----- Task input
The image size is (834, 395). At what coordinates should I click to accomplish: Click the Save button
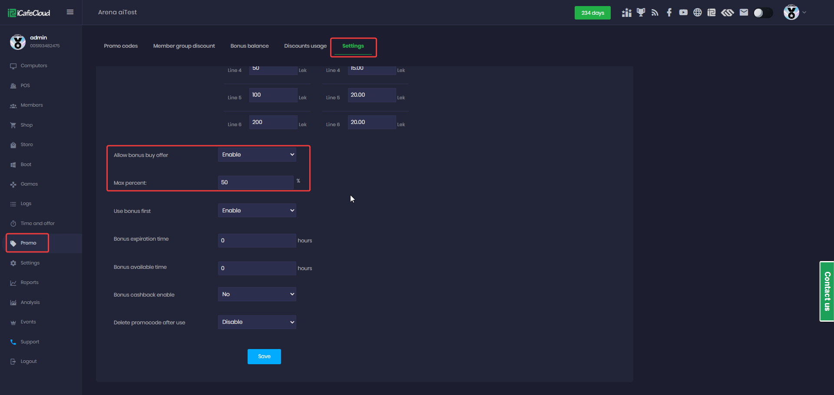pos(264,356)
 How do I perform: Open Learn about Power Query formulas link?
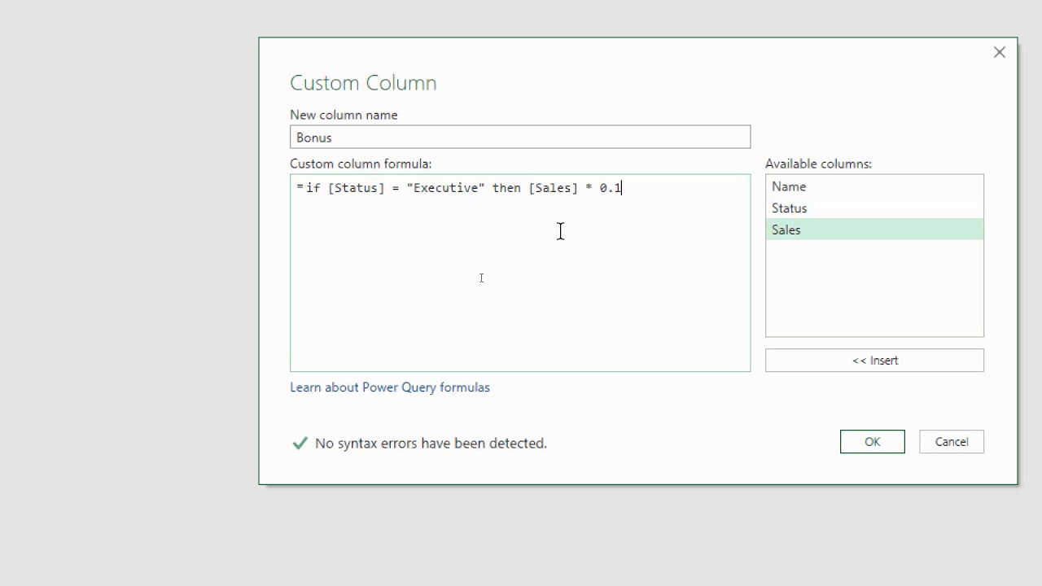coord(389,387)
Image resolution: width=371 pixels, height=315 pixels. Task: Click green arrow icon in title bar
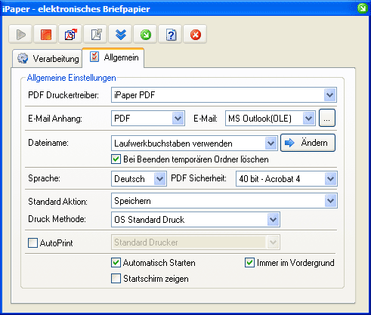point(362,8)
----------
[To do]
Write out exactly, please, the lines that start at the one containing "Image resolution: width=371" and run through the final line of the entries, both included, leaving pictures out.

[Task solution]
Image resolution: width=371 pixels, height=315 pixels. Task: Click green arrow icon in title bar
point(362,8)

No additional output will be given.